The Chinese stock market has been in the spotlight recently, especially after witnessing a remarkable rise in September. Despite some pressure at the beginning of October, the markets surged again on October 14, igniting fresh interest among investors worldwide. With talks of the Chinese government introducing a large financial package to boost its property market, experts suggest that there might be further growth ahead for Chinese stocks.
Indian investors are increasingly exploring options to invest in Chinese markets. So, how can you invest, and what should you keep in mind?
Investment Options for Indian Investors in China
Indian investors who are looking to invest in Chinese companies have four primary options at present. These include two Funds of Funds (FoFs) and two Exchange Traded Funds (ETFs). Let’s take a closer look at these options.
1. Axis Greater China Equity Fund of Fund
This fund of funds invests in units of the Schroder International Selection Fund Greater China Fund. Schroder International actively invests in companies located in China, Hong Kong SAR, and Taiwan. Additionally, a small percentage (1.5%) of the fund’s money is invested in Australian companies listed on the Shanghai, Shenzhen, and Hong Kong exchanges. Due to its diverse portfolio, this fund offers exposure to a wide range of sectors and geographies in Greater China.
2. Edelweiss Greater China Equity Off-Shore Fund
This fund primarily invests in JPMorgan Funds – Greater China Fund, which focuses on leading companies in China, Hong Kong SAR, and Taiwan. The portfolio is relatively broad, with investments in around 60 companies from these regions. The focus here is on investing in Chinese companies that are dominant in their sectors, offering potential for long-term growth.

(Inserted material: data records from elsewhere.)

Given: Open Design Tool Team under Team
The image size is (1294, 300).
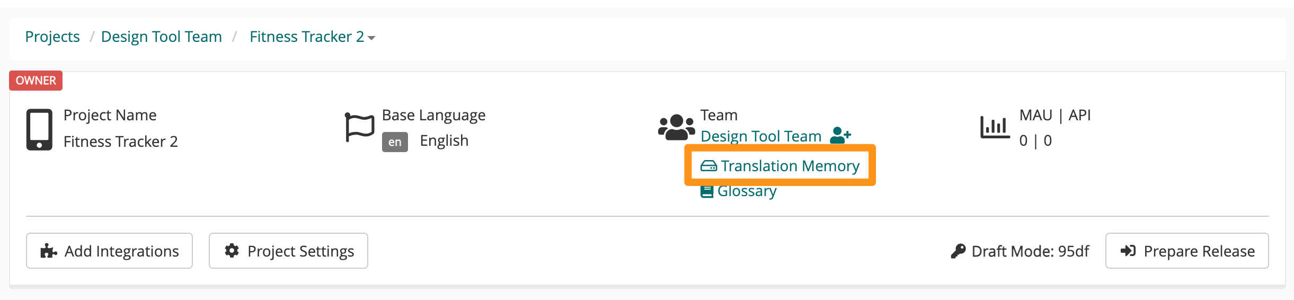Looking at the screenshot, I should pos(761,136).
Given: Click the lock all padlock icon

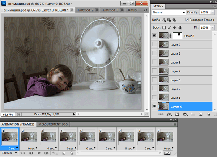Looking at the screenshot, I should [x=180, y=27].
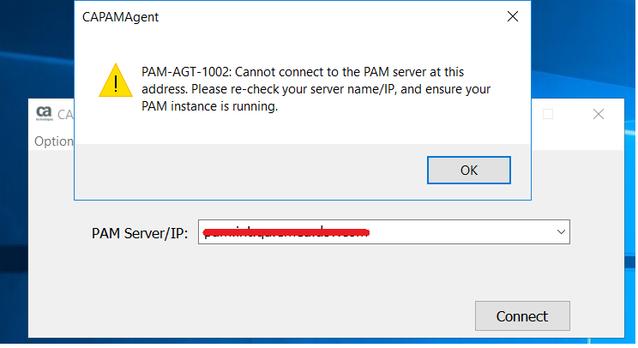Click the CAPAMAgent dialog title text
Image resolution: width=638 pixels, height=348 pixels.
click(120, 16)
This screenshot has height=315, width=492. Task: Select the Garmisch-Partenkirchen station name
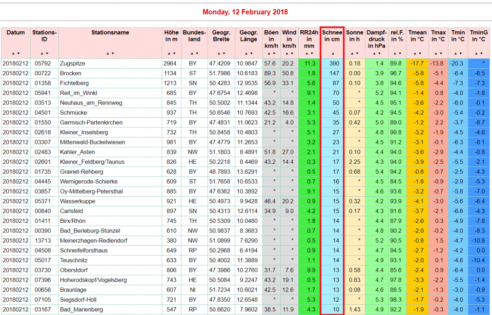(90, 122)
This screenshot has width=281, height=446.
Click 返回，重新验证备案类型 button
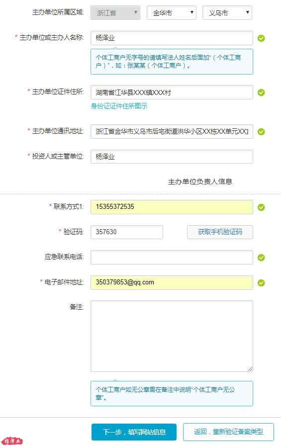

3. Nippon India ETF Hang Seng BeES
One of the most traded ETFs in India, the Nippon India ETF Hang Seng BeES, allows investors to invest in companies listed on the Hong Kong Stock Exchange. The Hang Seng Index, launched in 1969, tracks sectors such as finance, utilities, properties, commerce, and industry. With an average daily volume of Rs 7 crore in the last three months, this ETF offers a reliable option for Indian investors seeking exposure to Hong Kong’s stock market.
4. Mirae Asset Hang Seng Tech ETF
For investors looking to tap into China’s tech sector, the Mirae Asset Hang Seng Tech ETF offers a straightforward option. This passively managed ETF invests in the Hang Seng Tech Index, which comprises 30 leading tech companies from the internet, fintech, cloud computing, and e-commerce sectors. With an average daily trading volume of Rs 4 crore in the last three months, this ETF offers exposure to some of the biggest names in Chinese technology.
Should You Invest in Chinese Stock Markets?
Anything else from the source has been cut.